Stated goal: Print the following records character for character, covering every line.

Data provided:
.....

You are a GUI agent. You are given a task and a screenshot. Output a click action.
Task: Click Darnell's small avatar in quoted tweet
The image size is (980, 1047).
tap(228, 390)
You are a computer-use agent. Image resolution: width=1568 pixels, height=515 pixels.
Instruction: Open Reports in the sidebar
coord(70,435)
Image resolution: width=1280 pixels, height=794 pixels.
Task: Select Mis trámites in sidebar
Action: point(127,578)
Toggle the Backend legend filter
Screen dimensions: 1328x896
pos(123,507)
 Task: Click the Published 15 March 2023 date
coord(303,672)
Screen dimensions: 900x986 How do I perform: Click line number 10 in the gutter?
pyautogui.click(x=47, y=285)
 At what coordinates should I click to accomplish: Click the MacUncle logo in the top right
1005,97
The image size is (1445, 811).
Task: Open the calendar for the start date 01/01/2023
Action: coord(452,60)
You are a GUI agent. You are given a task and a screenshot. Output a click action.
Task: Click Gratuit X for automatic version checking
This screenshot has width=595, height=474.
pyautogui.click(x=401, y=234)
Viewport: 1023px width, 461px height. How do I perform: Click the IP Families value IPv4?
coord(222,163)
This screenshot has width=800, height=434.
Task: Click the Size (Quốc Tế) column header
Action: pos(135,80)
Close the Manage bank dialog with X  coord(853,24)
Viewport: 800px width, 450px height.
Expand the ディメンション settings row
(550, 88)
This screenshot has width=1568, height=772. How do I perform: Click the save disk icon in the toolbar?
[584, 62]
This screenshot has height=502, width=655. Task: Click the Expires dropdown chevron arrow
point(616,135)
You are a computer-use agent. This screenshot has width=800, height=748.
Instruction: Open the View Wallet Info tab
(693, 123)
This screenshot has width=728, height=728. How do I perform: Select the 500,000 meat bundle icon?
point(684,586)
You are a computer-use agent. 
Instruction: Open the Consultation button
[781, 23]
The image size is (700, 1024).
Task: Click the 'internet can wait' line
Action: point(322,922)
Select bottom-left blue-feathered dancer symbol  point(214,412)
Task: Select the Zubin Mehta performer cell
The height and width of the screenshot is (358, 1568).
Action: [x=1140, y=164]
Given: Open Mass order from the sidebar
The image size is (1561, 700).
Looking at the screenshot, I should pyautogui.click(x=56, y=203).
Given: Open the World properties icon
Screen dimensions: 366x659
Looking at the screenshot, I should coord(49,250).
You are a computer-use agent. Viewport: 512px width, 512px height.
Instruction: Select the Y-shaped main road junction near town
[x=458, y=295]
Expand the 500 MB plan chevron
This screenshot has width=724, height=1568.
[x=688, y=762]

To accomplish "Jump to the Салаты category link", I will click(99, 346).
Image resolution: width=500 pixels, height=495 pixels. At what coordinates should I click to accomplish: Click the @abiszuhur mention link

.....

Solution to this exercise:
You are a GUI agent. You are given a task and a screenshot. Output a click action.
Task: Click Darnell's small avatar in quoted tweet
The image size is (980, 1047).
tap(228, 390)
You are a computer-use agent. Image resolution: width=1568 pixels, height=515 pixels.
Instruction: Open Reports in the sidebar
coord(70,435)
Image resolution: width=1280 pixels, height=794 pixels.
Task: Select Mis trámites in sidebar
Action: point(127,578)
Toggle the Backend legend filter
Screen dimensions: 1328x896
pos(123,507)
 Task: Click the Published 15 March 2023 date
coord(303,672)
Screen dimensions: 900x986 How do I perform: Click line number 10 in the gutter?
pyautogui.click(x=47, y=285)
 At what coordinates should I click to accomplish: Click the MacUncle logo in the top right
1005,97
The image size is (1445, 811).
Task: Open the calendar for the start date 01/01/2023
Action: coord(452,60)
You are a GUI agent. You are given a task and a screenshot. Output a click action.
Task: Click Gratuit X for automatic version checking
This screenshot has width=595, height=474.
pyautogui.click(x=401, y=234)
Viewport: 1023px width, 461px height. How do I perform: Click the IP Families value IPv4?
coord(222,163)
This screenshot has width=800, height=434.
Task: Click the Size (Quốc Tế) column header
Action: pos(135,80)
Close the Manage bank dialog with X  coord(853,24)
Viewport: 800px width, 450px height.
Expand the ディメンション settings row
(550, 88)
This screenshot has width=1568, height=772. How do I perform: Click the save disk icon in the toolbar?
[584, 62]
This screenshot has height=502, width=655. Task: Click the Expires dropdown chevron arrow
point(616,135)
You are a computer-use agent. This screenshot has width=800, height=748.
Instruction: Open the View Wallet Info tab
(693, 123)
This screenshot has width=728, height=728. How do I perform: Select the 500,000 meat bundle icon?
point(684,586)
You are a computer-use agent. 
Instruction: Open the Consultation button
[781, 23]
The image size is (700, 1024).
Task: Click the 'internet can wait' line
Action: point(322,922)
Select bottom-left blue-feathered dancer symbol  point(214,412)
Task: Select the Zubin Mehta performer cell
The height and width of the screenshot is (358, 1568).
Action: [x=1140, y=164]
Given: Open Mass order from the sidebar
The image size is (1561, 700).
Looking at the screenshot, I should pyautogui.click(x=56, y=203).
Given: Open the World properties icon
Screen dimensions: 366x659
Looking at the screenshot, I should coord(49,250).
You are a computer-use agent. Viewport: 512px width, 512px height.
Instruction: Select the Y-shaped main road junction near town
[x=458, y=295]
Expand the 500 MB plan chevron
This screenshot has width=724, height=1568.
[x=688, y=762]

To accomplish "Jump to the Салаты category link", I will click(99, 346).
Image resolution: width=500 pixels, height=495 pixels. At what coordinates should I click to accomplish: Click the @abiszuhur mention link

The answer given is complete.